### REQUIRED WORK
Can the lines below, from the one that holds "Where should I click to: Toggle" to the very end, be echoed exactly, with both ends included and no pictures?

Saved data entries
○ ○ ○ ○ ○

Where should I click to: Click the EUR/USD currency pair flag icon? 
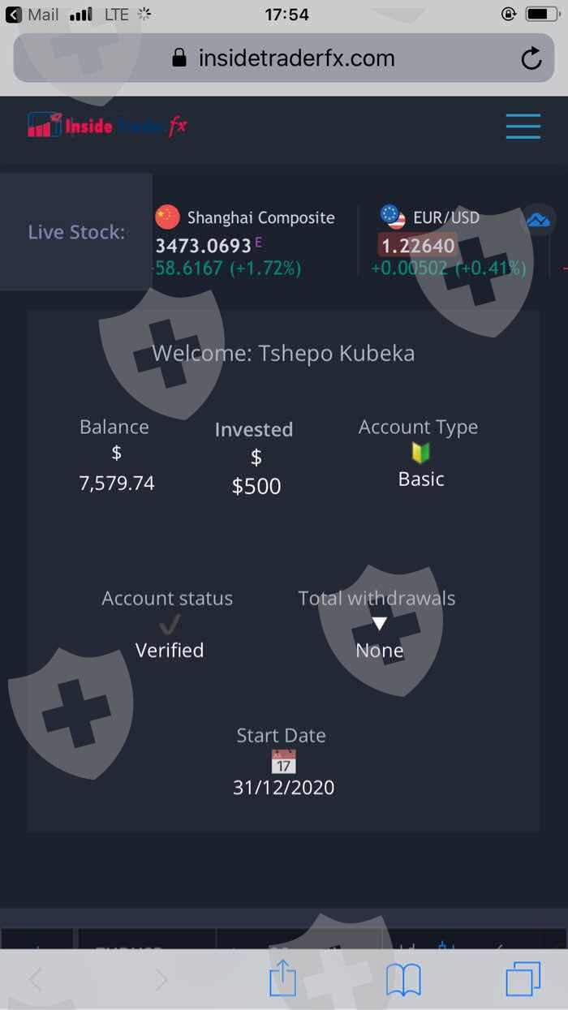393,217
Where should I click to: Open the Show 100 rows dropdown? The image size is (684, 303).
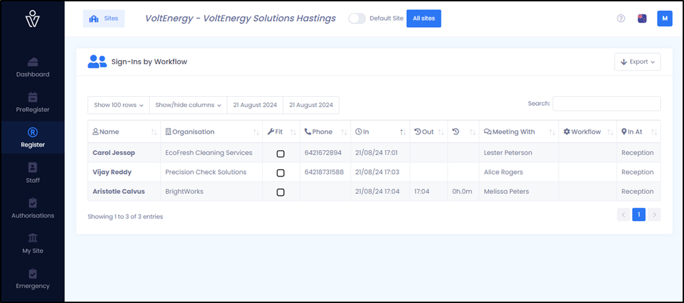[119, 105]
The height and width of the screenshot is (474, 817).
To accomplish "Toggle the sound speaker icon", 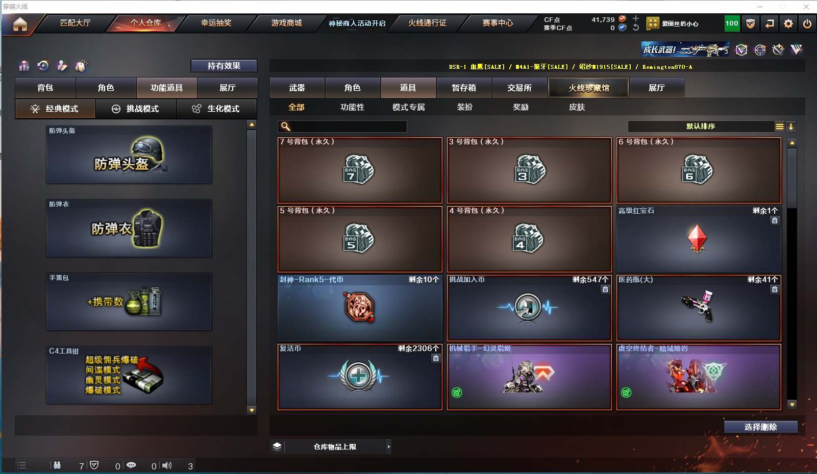I will (x=167, y=465).
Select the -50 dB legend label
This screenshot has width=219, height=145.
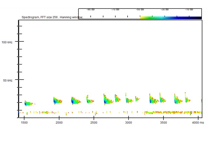pos(140,10)
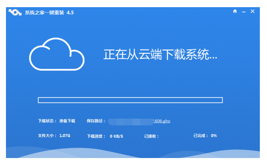
Task: Minimize the 系统之家 installer window
Action: pyautogui.click(x=244, y=12)
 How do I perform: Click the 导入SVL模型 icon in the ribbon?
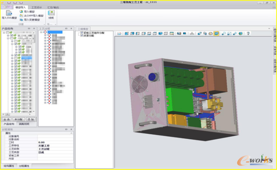pyautogui.click(x=9, y=13)
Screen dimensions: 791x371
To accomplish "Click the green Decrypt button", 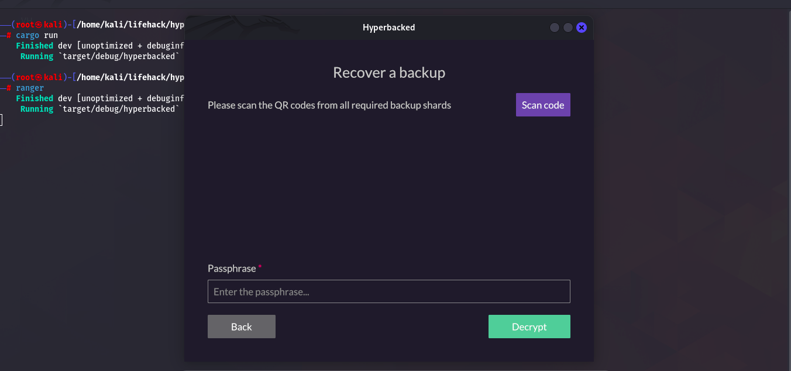I will [529, 327].
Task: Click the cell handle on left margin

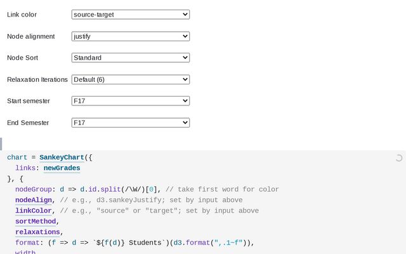Action: (1, 144)
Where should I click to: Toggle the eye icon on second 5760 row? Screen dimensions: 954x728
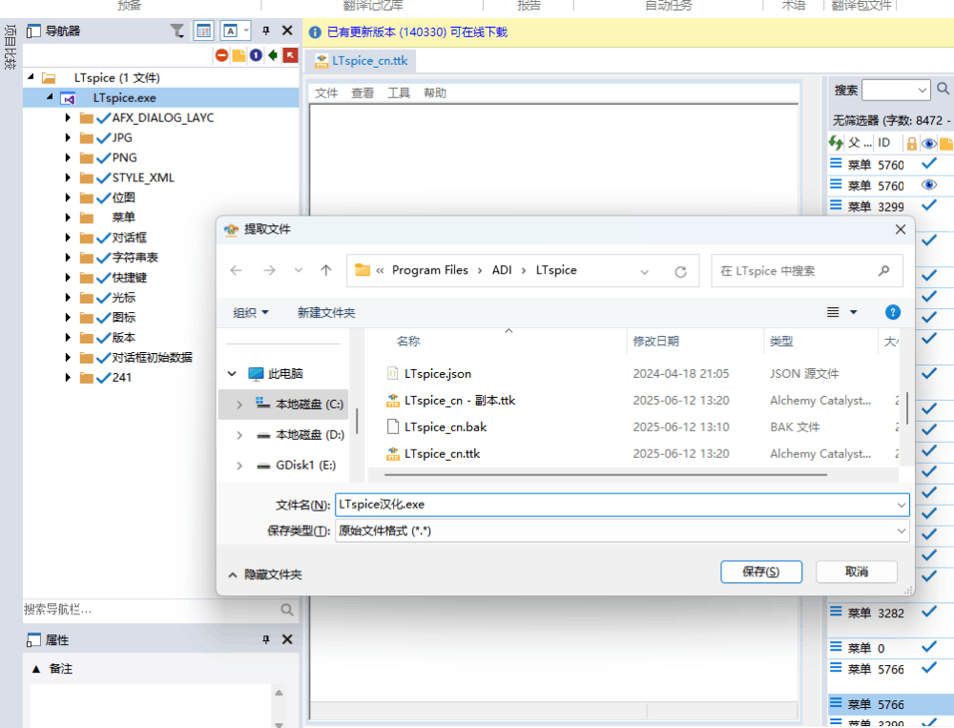[x=928, y=185]
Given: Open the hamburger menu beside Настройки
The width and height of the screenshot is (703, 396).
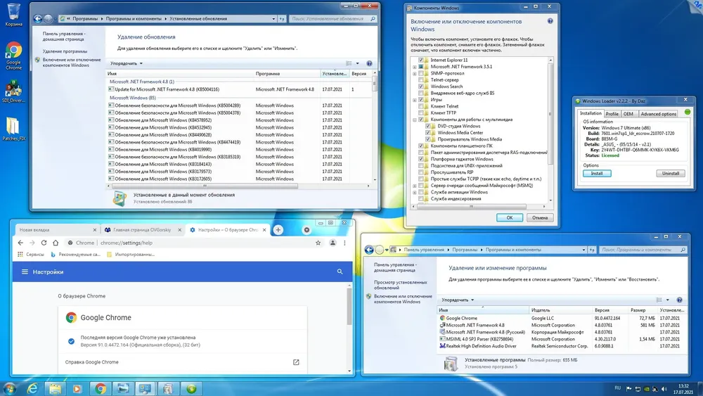Looking at the screenshot, I should pyautogui.click(x=25, y=272).
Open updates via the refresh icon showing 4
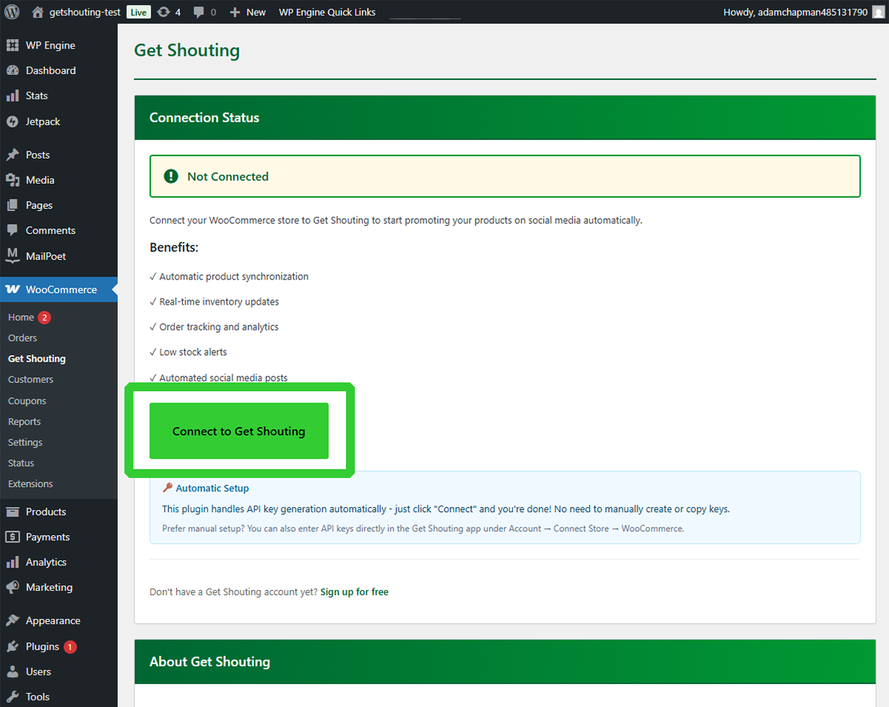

○ ○ ○ ○ ○

### RESPONSE TO THE TASK
Where should I click to: Toggle the eye icon on second 5760 row? Screen dimensions: 954x728
[x=928, y=185]
Given: Open the hamburger menu beside Настройки
The width and height of the screenshot is (703, 396).
Looking at the screenshot, I should pyautogui.click(x=25, y=272).
Open updates via the refresh icon showing 4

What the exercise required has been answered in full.